If Jayhawks’ Beaty is feeling the heat, he isn’t letting on
LAWRENCE, Kan. — David Beaty has plenty of reasons to be feeling the pressure this season.
The biggest is his record, which is just 3-33 in three seasons at Kansas. His only win over a power school came in 2016, when the Jayhawks stunned Texas to end a long and frustrating Big 12 skid, and there are very few places where a coach will get much support with that kind of resume.
Then there’s the fact that his biggest supporter, Sheahon Zenger, lost his own job earlier this year. Zenger was fired as athletic director after failing to turn around the program, his failed hiring of Charlie Weis perhaps his biggest misstep along the way.

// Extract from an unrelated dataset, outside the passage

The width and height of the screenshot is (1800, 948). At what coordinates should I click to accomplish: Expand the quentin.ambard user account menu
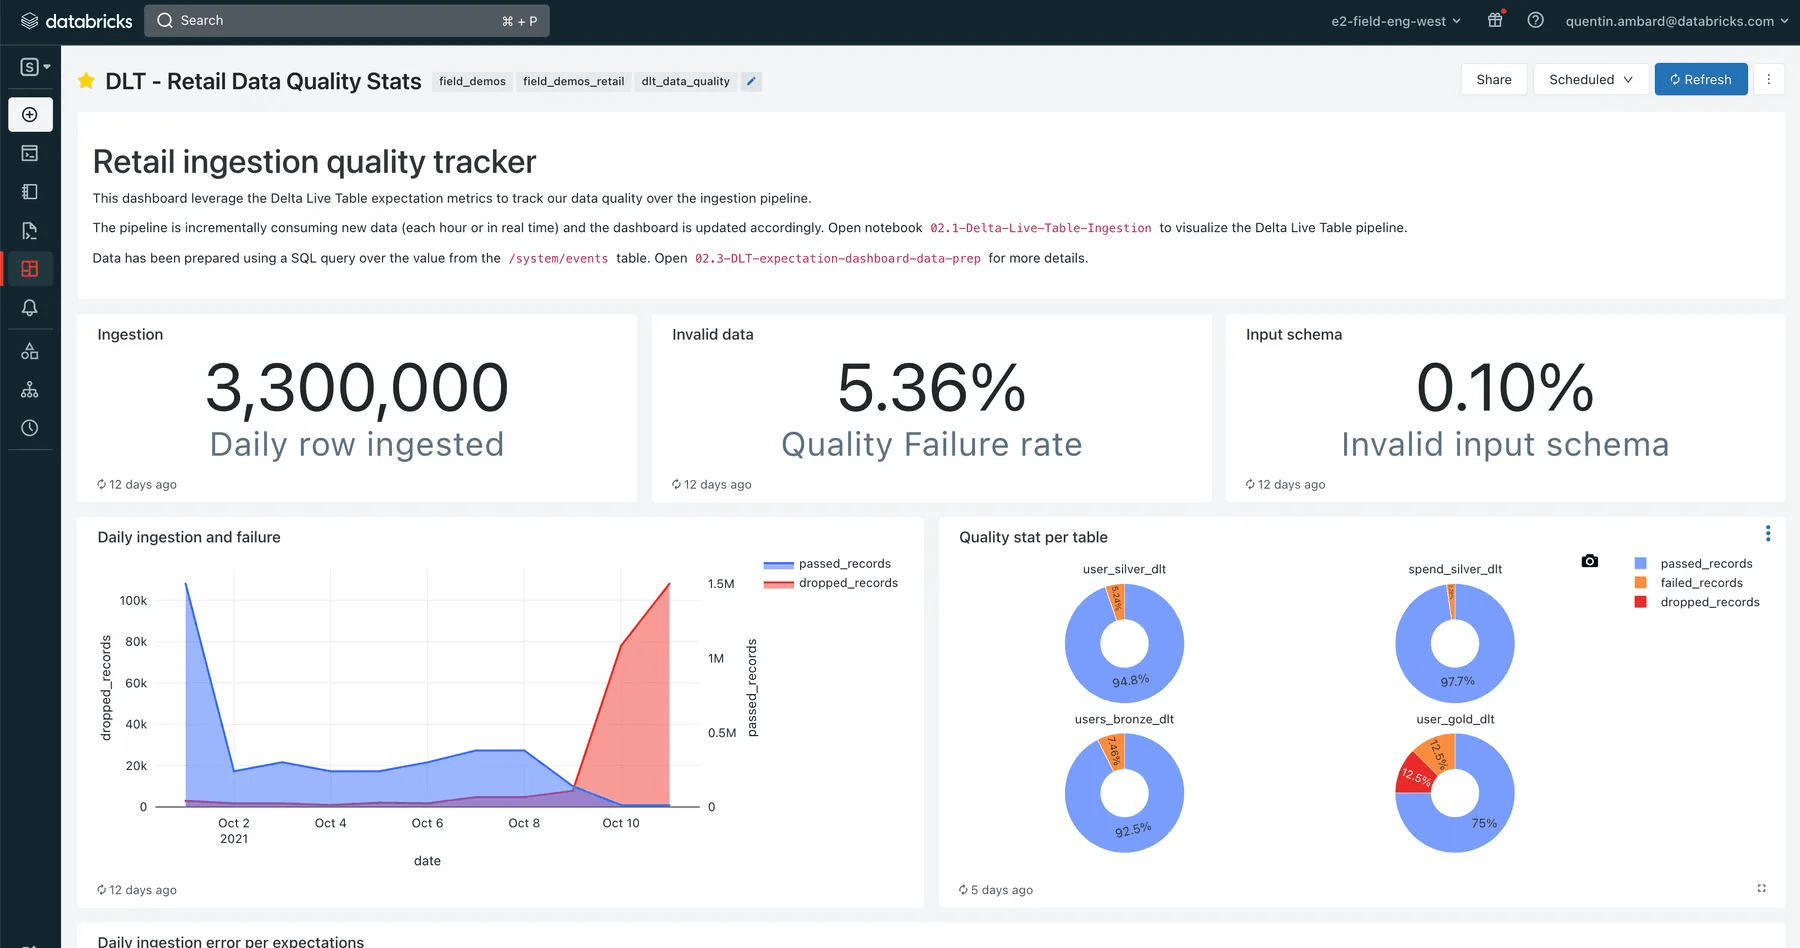(x=1676, y=21)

If he’s feeling the heat, Beaty isn’t letting on. He remains optimism personified, his focus trained entirely on helping the Jayhawks climb out of the league’s lonely cellar.

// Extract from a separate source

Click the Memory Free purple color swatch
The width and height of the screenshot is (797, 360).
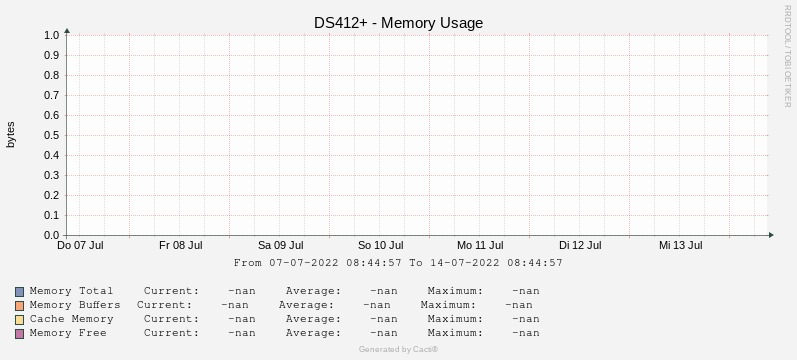click(20, 334)
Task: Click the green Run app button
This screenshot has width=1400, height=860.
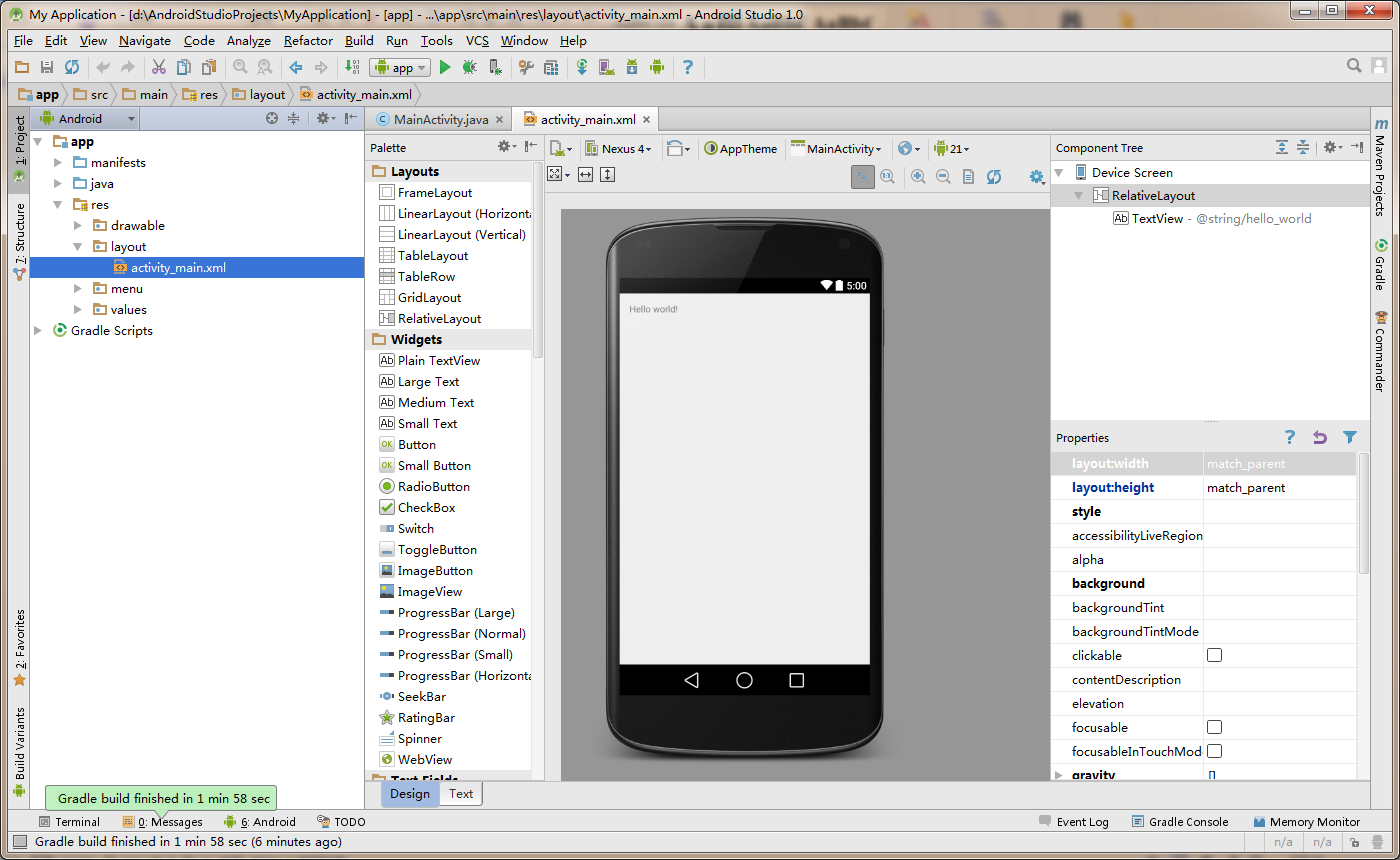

“Our guys have put the work in,” Beaty said, “but they know that’s the price of admission, and there are a lot of things we’ve learned over the last few years that are going to give us an edge.”
Indeed, the Jayhawks return 91 percent of their offensive production from last season. They have 26 seniors and almost two dozen players with starting experience.
That’s a good place to start if Beaty is trying to impress Jeff Long, the Jayhawks’ new athletic director, and Mike Vollmar, the new associate AD whose job is to oversee the football program.
“He’s got great experience. I know he’s going to help us move the program forward,” Beaty said. “Man, I’m looking forward to working with him. Our conversations have been terrific. I know he’s excited to get here. He’s been down there in Florida, and he’ll be up here pretty quickly.”
He’ll no doubt be in place by the time the Jayhawks open the season against Nicholls State on Sept. 1, giving him time to examine the job Beaty is doing.
Kansas has never been settled at quarterback under Beaty, and this year appears to be no exception. Peyton Bender arrived with plenty of promise last season but struggled with consistency, and Carter Stanley fared little better when he was given the reins. Junior college transfer Miles Kendrick threw his name in the mix after arriving this year.
“I love competing with those guys. I love competing with Peyton and Miles, all those guys in the room,” Stanley said. “I think my competitiveness — I’ve always taken pride in being a competitor. Just bringing that and elevating the play of my teammates is my biggest strength.”
Khalil Herbert showed he could be one of the Big 12’s top running backs when he ran for 291 yards against West Virginia, though a hamstring injury slowed him late last season. The Jayhawks also have a legit NFL prospect in wide receiver Steven Sims, who caught 59 passes for 839 yards and six touchdowns last season despite enduring the carousel at quarterback. In other words, the Jayhawks should have plenty of pop on offense.
UNLESS THE O-LINE STRUGGLES
Hakeem Adeniji is one of the best offensive linemen in the league, but he’s returning from offseason shoulder surgery. The rest of the offensive line is a mixed bag, and making sure it comes together in time for the season opener is one of the big tasks in training camp.
“Coach (A.J.) Ricker always says that the five best guys are always going to find their way on the field. You don’t worry about that too much,” Adeniji said. “It’s not too, too big of a deal.”
Beaty brought in a strong recruiting class given the Jayhawks’ lackluster results on the field, and there could be a handful of freshmen who see plenty of time early in the season. Among them are defensive back Corione Harris, a top-300 defensive back coming out of high school, and Louisiana prep star Pooka Williams Jr., who could push Herbert for carries at running back.
The Jayhawks’ season hinges on non-conference games at Central Michigan and against Rutgers. If they win those, they should be off to a 3-0 start heading into Big 12 play, and perhaps that will give them enough confidence to pluck off a couple of league games and save Beaty’s job.
“We have to step it up a notch,” Jayhawks safety Mike Lee said. “Most people are tired of losing, and I’m one of them people that’s tired of the losing. So we have to do any and everything we have to to change that for us to win more games. When we win more games, then everybody will be happy.”